According to Dr. Joram Gumbo, the Transport and Infrastructure Development Minister the new development ultimately leads to the last leg of negotiations before the deal takes off.
Additionally, the investors have a lot of resources directed towards the project to make it successful. This includes reviving NRZ’s passenger and freight business. However, phase I will commence in earnest after the conclusion of negotiations.
DIDG/Transnet was recently announced as the preferred investor out of 85 companies that are interested in investing in the country’s sole rail company.
Recently the South African banks, Standard Bank, Nedbank, Rand Merchant Bank (RMB), and the Industrial Development Corporation (SA) have put up funding letters worth US $1.2bn for the project, of which US $400m is earmarked for initial investment in capital expenditure.
Nevertheless, the deal seemed to have run into some hurdles recently after questions were raised on the competence of Transnet to ably invest in the project but, it later emerged that much of the details and clarifications sought had in fact been submitted and evaluated during a process that involved the State Procurement Board (SPB); the Office of the President and Cabinet (OPC), Sera (State Enterprises Restructuring Agency), the Ministry of Finance and Economic Development and the Ministry of Transport and Infrastructure Development, among other Government agencies and departments.
DIDG/Transnet emerged as a winning bidder from five other companies, China Civil Engineering Construction Corporation; Crowe Howath Welsa; Croyeaux (Pvt) Limited; Sinohydro Corporation Limited; Smh Rail Sdn Malaysia that had been shortlisted for the deal. In the initial stages, 82 companies submitted bids for the parastatal.
Essentially, the DIDG/Transnet has an ambitious three-year strategy that is premised on buying new locomotives and wagons and revamping operational efficiencies.
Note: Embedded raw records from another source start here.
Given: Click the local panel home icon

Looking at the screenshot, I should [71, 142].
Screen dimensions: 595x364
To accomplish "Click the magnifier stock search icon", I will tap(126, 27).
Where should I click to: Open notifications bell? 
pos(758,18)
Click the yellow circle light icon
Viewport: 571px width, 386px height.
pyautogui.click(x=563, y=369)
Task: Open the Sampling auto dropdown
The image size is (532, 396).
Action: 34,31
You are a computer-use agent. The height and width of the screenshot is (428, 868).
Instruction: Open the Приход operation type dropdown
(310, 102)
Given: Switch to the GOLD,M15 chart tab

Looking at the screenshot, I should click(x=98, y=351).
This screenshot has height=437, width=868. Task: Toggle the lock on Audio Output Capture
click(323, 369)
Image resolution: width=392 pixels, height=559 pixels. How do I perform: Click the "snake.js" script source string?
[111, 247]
From the US $400m capital expenditure, US $150m will be earmarked for 24 mainline locomotives and 13 rail shunters or shunting locomotives. Twenty locomotives that are part of the current fleet are expected to be refurbished. Similarly, NRZ plans to acquire 1000 new wagons and refurbish 700 that it presently has.
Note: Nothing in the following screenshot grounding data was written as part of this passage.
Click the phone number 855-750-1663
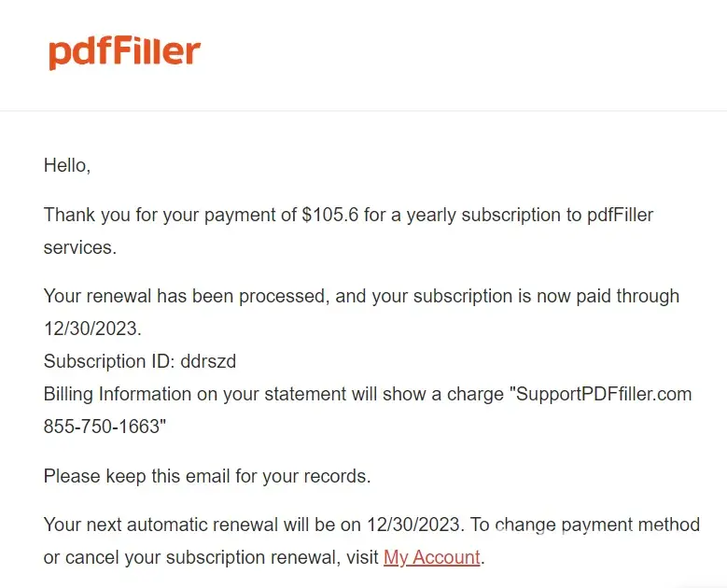The height and width of the screenshot is (588, 727). [x=101, y=427]
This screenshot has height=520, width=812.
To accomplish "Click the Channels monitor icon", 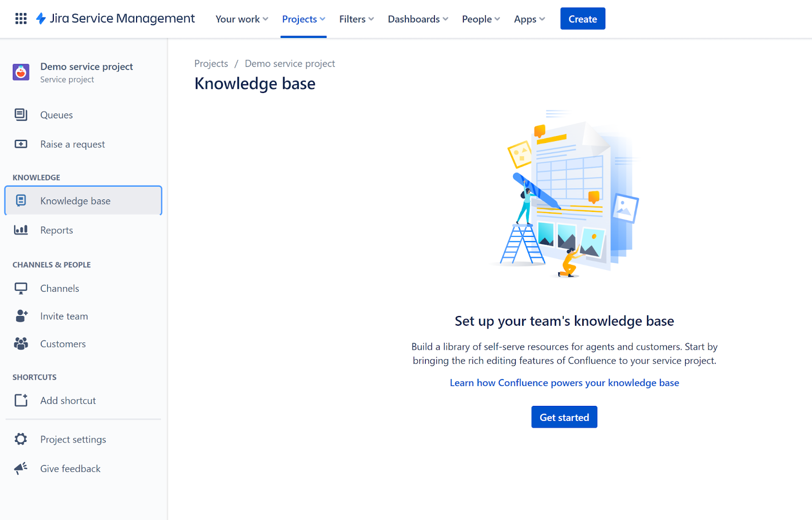I will point(21,288).
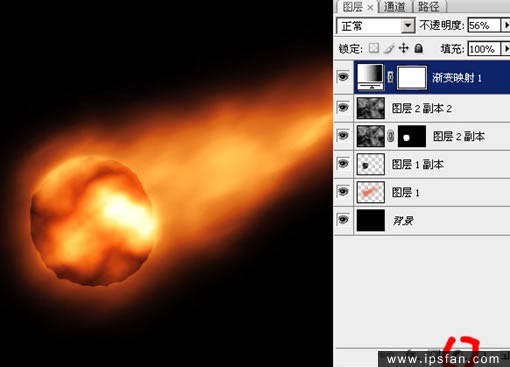This screenshot has height=367, width=510.
Task: Click mask link icon on 图层 2 副本
Action: (391, 136)
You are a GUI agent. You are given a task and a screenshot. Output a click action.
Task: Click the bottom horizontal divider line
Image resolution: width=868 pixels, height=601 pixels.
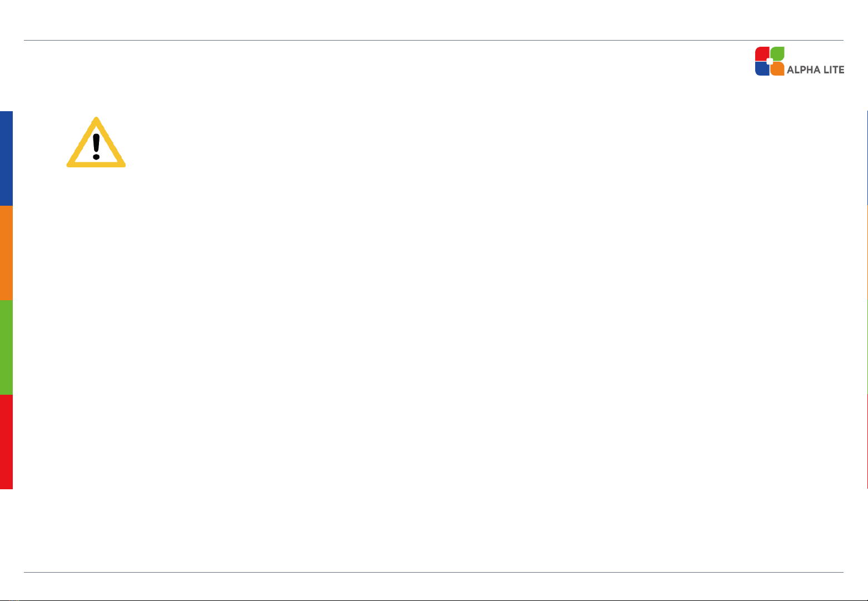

It is also envisaged that more than US $100m will be invested in modernizing and refurbishing the State enterprise’s train control and signalling system. Johannesburg-headquartered Transnet is a state-owned enterprise that has interests in rail, ports and pipelines. Employing more than 49, 000 workers, Transnet held more than US $27bn in assets by March 31, 2017 and generated more than US $5bn in revenues during the same period.